# Escape velocity and kinetic energy of the Earth

• Alexander350
In summary: If you have two masses of a similar relative size, then you have a different equation for the gravitational potential of the system. You might like to derive it as a useful exercise.
Alexander350
If you had two masses, $m_{1}$ and $m_{2}$, and you released them in space infinitely far apart, their kinetic energies would satisfy $\frac{1}{2}m_{1}v_{1}^2+\frac{1}{2}m_{2}v_{2}^2=\frac{Gm_{1}m_{2}}{r}$ if they met with a distance r between their centres of mass. This equation therefore tells you the velocities needed for the two bodies to escape the gravitational pull of each other, i.e. the escape velocities. So, why does the formula for the escape velocity of an object on Earth only include the kinetic energy of the object, and not the Earth itself? Is the kinetic energy of the Earth just negligibly small (because the conservation of momentum means its velocity is pretty much zero) and can therefore be ignored? Would it only be necessary if the two objects had similar mass?

The equation you are used to for the gravitational potential assumes a small mass and a large mass, where the large mass is assumed not to move. If you have two masses of a similar relative size, then you have a different equation for the gravitational potential of the system. You might like to derive it as a useful exercise.

Alexander350
Alexander350 said:
Is the kinetic energy of the Earth just negligibly small (because the conservation of momentum means its velocity is pretty much zero) and can therefore be ignored?
The momentum is proportional to the velocity but the KE is proportional to the velocity squared. So the sharing of the available energy into the KE of each object is proportional to the square of the ratio of the velocities and inversely with the ratio of the masses.

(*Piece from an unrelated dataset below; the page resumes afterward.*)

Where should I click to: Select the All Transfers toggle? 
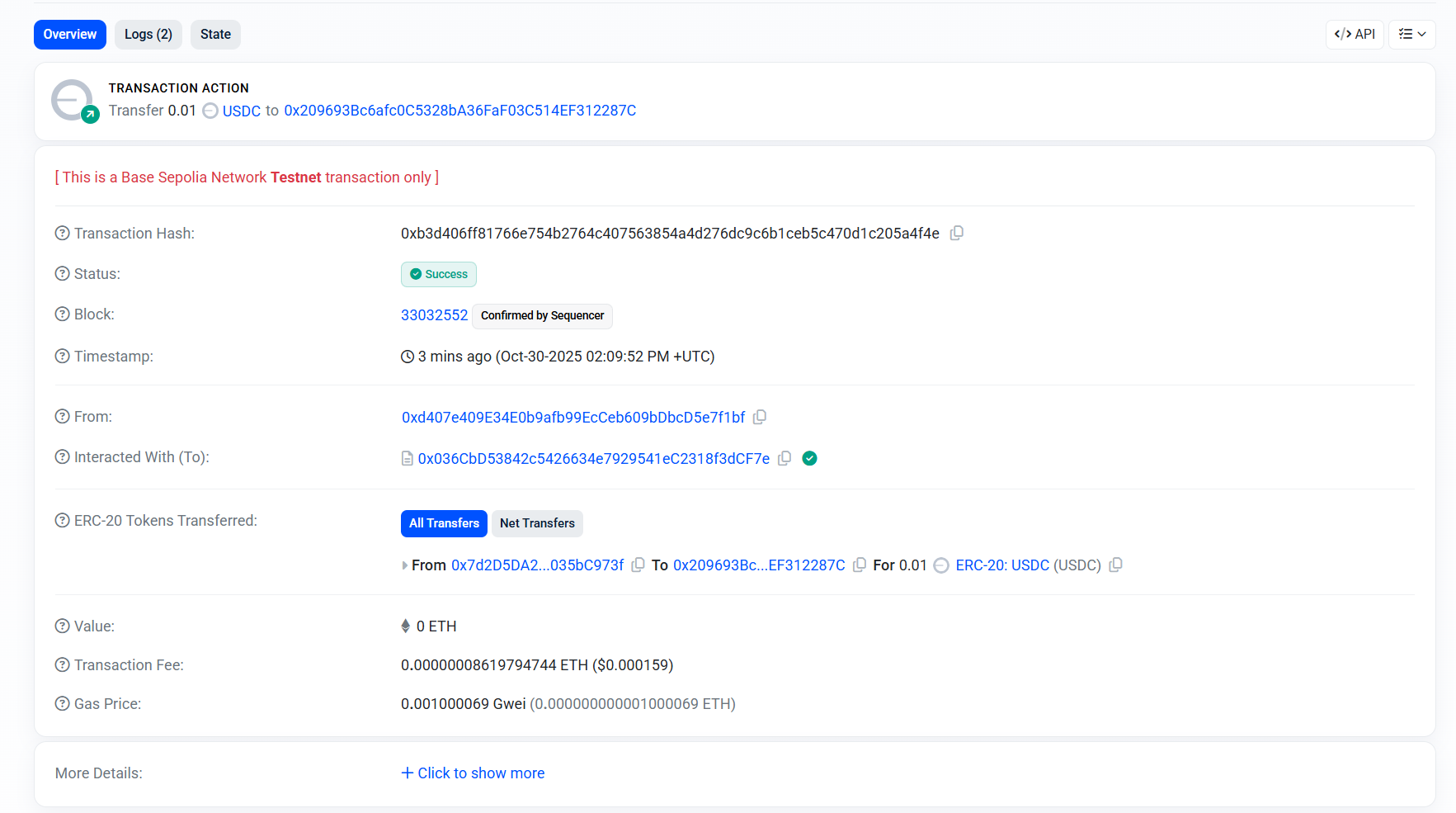444,523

Velocity wins.

Alexander350
PeroK said:
The equation you are used to for the gravitational potential assumes a small mass and a large mass, where the large mass is assumed not to move. If you have two masses of a similar relative size, then you have a different equation for the gravitational potential of the system. You might like to derive it as a useful exercise.
I have been thinking about this for a while and am still not sure how to derive it. The problem is that both the objects move different distances, so how can you calculate the work done on them?

Alexander350 said:
I have been thinking about this for a while and am still not sure how to derive it. The problem is that both the objects move different distances, so how can you calculate the work done on them?

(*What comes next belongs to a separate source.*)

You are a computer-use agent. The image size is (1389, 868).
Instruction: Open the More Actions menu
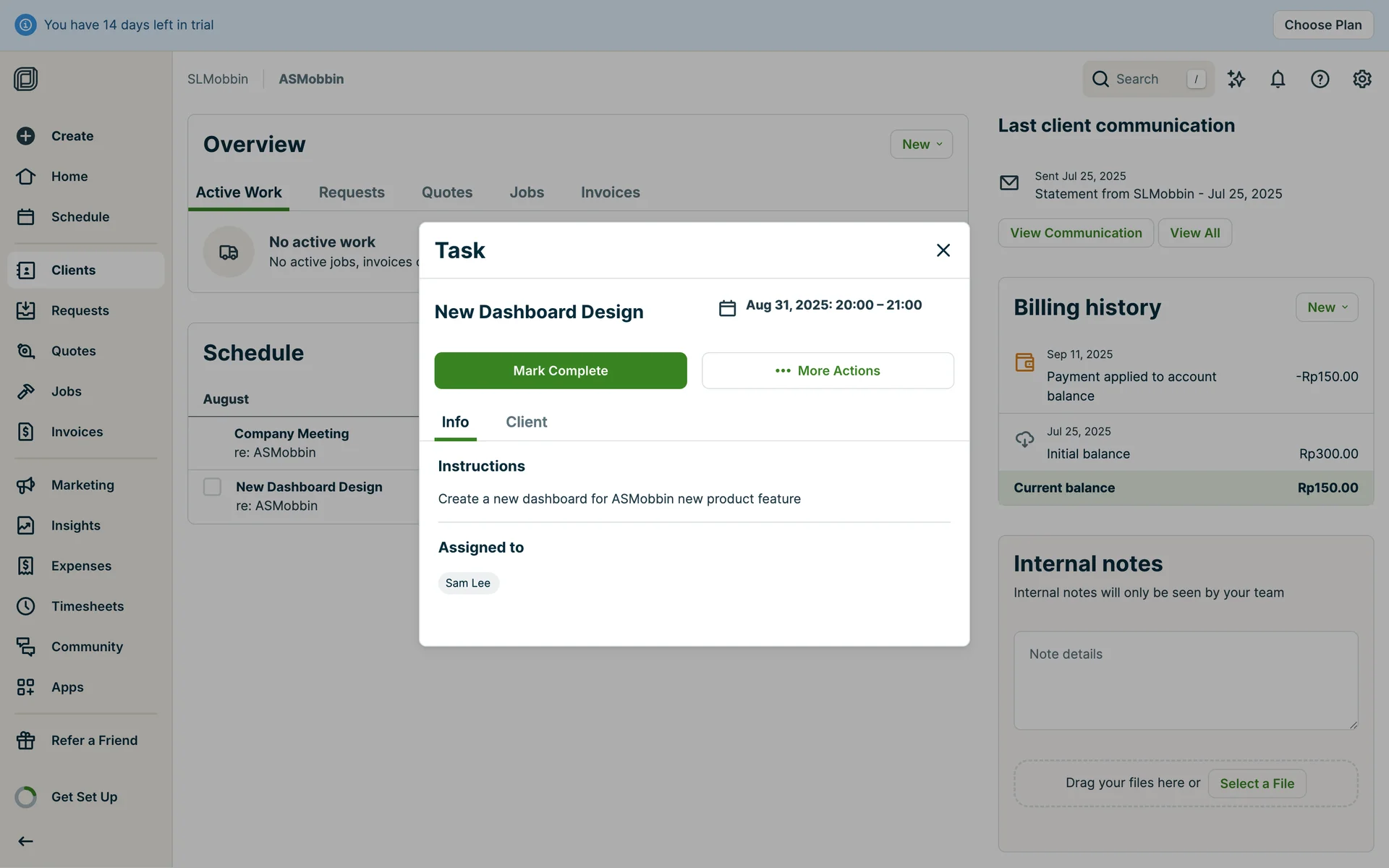click(x=828, y=370)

Look at how the force acts over a small distance. Don't forget conservation of momentum, which relates the velocities of the two masses.

PeroK said:
Look at how the force acts over a small distance. Don't forget conservation of momentum, which relates the velocities of the two masses.
Even trying to use conservation of momentum, I always end up with the kinetic energy of one of the masses equalling the potential energy of the system. This cannot be right as then there would be twice as much energy as there actually is. How do I set up the equations as I am obviously approaching it wrong.

Alexander350 said:
Even trying to use conservation of momentum, I always end up with the kinetic energy of one of the masses equalling the potential energy of the system. This cannot be right as then there would be twice as much energy as there actually is. How do I set up the equations as I am obviously approaching it wrong.

If you want to work this out yourself you should post it as homework and show your working.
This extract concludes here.